Monday, September 12, 2011

The Birthday List, Item #5: Read the Constitution

When I was in the sixth grade, we celebrated the 200th Anniversary of the drafting of the US Constitution by memorizing the classic "We are the People" preamble. In the fall of 1994, I took American National Government at the University of Utah, and enjoyed the course so much I briefly* considered the option of being a Political Science major. Five years ago, on my first (and so far only) trip to Washington DC, I dropped by the National Archives to see the original manuscripts of the Constitution, as well as the Declaration of Independence.

On the way out, I bought a snow globe commemorating the day Elvis met Nixon.
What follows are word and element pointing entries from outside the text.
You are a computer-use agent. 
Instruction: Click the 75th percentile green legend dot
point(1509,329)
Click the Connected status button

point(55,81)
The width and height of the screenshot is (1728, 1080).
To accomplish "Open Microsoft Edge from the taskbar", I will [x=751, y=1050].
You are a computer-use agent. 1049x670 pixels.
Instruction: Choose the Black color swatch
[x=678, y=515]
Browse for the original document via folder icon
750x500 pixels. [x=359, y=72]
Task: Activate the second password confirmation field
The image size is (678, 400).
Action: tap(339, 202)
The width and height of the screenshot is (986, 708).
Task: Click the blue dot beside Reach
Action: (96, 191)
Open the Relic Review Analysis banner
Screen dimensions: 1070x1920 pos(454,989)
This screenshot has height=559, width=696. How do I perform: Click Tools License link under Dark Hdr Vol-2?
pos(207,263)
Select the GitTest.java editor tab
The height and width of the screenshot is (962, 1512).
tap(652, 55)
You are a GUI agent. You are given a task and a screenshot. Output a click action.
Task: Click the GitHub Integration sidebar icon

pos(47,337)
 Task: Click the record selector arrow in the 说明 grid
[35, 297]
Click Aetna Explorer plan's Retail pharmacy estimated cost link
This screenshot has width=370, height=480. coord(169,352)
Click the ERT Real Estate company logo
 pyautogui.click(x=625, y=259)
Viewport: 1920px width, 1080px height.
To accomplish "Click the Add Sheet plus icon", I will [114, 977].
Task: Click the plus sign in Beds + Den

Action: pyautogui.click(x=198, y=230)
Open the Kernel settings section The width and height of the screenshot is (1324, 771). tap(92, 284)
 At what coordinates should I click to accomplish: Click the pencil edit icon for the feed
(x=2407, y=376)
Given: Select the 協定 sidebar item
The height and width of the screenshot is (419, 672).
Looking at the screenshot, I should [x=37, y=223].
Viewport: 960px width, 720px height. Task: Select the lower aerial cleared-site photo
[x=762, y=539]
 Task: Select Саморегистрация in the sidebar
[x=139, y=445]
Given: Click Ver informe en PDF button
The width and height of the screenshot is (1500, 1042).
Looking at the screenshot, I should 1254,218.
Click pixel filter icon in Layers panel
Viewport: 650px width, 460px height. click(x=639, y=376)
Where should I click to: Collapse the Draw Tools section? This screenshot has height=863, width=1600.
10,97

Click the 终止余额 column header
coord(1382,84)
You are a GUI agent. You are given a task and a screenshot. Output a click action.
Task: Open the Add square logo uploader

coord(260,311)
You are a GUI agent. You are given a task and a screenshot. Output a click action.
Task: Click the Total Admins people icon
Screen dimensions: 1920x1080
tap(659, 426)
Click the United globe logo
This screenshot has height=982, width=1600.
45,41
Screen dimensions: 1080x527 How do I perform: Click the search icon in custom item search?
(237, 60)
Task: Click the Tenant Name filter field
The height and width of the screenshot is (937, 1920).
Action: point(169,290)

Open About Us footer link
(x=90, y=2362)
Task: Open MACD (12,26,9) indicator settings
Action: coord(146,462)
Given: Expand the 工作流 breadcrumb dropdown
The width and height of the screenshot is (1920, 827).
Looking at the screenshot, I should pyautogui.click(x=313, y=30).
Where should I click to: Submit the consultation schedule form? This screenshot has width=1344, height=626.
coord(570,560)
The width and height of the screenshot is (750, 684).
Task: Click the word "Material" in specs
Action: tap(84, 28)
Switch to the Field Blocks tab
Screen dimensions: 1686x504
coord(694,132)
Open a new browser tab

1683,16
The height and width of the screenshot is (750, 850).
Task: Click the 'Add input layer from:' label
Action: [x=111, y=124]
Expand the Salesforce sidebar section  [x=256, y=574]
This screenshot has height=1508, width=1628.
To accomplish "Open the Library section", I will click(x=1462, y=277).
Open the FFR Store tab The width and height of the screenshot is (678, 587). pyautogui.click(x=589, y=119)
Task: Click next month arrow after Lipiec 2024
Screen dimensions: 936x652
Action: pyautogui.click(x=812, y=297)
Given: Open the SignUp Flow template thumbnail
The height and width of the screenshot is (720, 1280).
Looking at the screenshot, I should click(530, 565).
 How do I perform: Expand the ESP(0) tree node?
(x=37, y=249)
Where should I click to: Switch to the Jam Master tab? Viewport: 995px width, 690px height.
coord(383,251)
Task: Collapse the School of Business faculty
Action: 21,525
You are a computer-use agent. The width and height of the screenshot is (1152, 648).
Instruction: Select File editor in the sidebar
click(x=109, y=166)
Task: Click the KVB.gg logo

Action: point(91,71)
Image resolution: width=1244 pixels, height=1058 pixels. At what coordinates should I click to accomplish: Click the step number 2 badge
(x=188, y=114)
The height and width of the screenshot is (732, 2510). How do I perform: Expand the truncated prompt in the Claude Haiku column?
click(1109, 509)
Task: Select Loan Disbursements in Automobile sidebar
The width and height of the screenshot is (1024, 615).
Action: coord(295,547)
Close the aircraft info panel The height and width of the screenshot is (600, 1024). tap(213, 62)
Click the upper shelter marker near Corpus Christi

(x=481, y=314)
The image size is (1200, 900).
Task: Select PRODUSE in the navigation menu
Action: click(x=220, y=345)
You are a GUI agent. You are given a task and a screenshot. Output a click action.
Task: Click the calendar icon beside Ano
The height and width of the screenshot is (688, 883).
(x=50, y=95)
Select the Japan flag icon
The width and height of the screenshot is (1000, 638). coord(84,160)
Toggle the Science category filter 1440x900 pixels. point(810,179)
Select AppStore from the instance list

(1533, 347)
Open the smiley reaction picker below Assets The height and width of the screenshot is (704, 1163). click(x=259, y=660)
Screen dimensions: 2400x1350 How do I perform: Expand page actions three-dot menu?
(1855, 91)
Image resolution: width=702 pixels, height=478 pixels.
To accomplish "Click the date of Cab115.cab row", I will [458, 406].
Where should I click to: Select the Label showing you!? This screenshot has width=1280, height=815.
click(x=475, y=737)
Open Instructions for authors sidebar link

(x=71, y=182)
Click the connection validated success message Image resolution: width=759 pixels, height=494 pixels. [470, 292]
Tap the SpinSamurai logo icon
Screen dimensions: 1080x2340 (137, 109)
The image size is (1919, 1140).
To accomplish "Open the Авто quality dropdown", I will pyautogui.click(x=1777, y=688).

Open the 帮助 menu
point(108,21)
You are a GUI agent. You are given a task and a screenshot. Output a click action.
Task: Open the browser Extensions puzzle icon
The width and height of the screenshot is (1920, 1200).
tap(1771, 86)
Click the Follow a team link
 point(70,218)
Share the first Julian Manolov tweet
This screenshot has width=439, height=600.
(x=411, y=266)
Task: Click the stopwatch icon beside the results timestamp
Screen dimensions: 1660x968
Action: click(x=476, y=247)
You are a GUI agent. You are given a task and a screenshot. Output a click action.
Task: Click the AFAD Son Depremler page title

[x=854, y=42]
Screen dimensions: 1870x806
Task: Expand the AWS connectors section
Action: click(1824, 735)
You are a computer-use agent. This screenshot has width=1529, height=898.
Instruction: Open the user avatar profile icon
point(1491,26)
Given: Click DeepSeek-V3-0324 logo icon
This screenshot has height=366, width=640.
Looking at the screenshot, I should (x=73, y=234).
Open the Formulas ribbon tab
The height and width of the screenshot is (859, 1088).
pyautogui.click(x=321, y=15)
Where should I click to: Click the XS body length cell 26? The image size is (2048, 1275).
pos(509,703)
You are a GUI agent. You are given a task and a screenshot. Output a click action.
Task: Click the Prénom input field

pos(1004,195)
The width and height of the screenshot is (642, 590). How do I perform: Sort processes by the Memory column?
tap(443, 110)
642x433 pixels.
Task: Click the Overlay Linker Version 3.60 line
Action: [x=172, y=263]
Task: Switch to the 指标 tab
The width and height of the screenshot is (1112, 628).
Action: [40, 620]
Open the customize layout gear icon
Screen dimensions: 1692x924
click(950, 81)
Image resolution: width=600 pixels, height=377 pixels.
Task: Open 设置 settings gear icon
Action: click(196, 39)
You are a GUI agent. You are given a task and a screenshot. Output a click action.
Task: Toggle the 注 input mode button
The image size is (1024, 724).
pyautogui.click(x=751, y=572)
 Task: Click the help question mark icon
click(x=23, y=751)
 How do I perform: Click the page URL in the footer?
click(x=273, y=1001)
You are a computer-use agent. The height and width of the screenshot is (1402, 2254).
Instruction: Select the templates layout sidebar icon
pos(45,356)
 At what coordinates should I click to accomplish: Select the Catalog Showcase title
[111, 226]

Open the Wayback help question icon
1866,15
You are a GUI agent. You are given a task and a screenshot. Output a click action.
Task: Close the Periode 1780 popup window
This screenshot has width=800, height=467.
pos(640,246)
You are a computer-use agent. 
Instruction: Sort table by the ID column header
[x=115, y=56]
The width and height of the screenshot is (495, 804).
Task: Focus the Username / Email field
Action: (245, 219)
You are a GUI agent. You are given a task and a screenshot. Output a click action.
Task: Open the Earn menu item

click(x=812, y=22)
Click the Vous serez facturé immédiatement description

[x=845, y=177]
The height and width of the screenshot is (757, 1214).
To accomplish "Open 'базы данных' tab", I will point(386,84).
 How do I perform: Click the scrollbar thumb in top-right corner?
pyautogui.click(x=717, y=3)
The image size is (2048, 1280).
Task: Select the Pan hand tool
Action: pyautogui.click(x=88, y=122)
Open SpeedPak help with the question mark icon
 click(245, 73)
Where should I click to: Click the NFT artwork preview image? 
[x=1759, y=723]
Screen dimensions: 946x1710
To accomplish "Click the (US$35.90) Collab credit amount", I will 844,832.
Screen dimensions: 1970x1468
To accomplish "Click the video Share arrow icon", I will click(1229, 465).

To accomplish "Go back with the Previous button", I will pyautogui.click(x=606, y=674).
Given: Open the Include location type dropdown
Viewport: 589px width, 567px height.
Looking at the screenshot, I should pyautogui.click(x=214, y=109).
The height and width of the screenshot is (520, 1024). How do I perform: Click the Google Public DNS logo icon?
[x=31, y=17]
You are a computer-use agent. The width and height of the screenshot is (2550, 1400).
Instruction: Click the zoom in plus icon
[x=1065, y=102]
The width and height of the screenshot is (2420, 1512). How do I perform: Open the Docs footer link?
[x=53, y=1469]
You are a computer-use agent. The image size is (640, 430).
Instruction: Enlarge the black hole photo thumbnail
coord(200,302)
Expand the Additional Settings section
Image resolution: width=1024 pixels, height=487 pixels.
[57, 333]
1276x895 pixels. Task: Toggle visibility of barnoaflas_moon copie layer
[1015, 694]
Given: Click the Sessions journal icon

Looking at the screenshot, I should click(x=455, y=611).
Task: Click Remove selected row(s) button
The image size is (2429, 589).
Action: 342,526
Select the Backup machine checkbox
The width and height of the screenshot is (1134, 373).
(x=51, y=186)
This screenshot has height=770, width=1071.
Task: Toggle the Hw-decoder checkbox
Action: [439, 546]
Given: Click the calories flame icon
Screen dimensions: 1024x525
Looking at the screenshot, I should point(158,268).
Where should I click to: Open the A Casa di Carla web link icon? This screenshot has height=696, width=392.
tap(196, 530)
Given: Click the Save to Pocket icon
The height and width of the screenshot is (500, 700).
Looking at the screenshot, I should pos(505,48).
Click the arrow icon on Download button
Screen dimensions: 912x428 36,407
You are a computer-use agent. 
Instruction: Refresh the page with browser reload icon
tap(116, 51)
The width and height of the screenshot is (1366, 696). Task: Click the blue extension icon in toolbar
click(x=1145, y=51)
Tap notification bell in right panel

Somehow, in all that time, I never actually sat down and read the Constitution. Not very patriotic of me. But this birthday list thing seemed like an ideal opportunity to remedy that problem, so one afternoon in late July, I googled "US Constitution" and wound up on the government-run "Charters of Freedom" website, where I read the Constitution transcript in full.

What I came away with was surprising. Surprising in that I was pretty familiar with most everything I read. No big shocks, no, "wait a minute, there's a LAW against that?" moments. I may not be the most studied student of US History, but I was already familiar with the setup of the three branches of government, so what I was most surprised by was how simple the Constitution is.

And maybe that's what is so great about it.

It also occurred to me that the Constitution is probably a lot like a groundbreaking movie (if you'll excuse the tacky pop culture allusion). For example, it's widely accepted that the first real movie car chase took place in the 1968 Steve McQueen film "Bullitt," as McQueen chases some bad guys through the streets of San Francisco in a green Mustang GT. It's a pretty cool scene, but 40 years of car chases in the time since have kind of upped the ante a bit, so anyone raised on, say, the car chases from the Bourne movies are going to look and "Bullitt" and go, "hey, that's lame." (They might also go, "hey, why does Steve McQueen keep driving past that same Volkswagen Bug over and over?", but that's off topic.)

What I'm trying to say is that I think the Constitution is one of those things that's easier to appreciate if you put it in the context of its time. Growing up as a lifetime beneficiary of the document's principles make it a lot harder to comprehend what life was like before it was around, or what life would be if I had grown up without it. Like so many of life's great blessings, it's easy to take it for granted.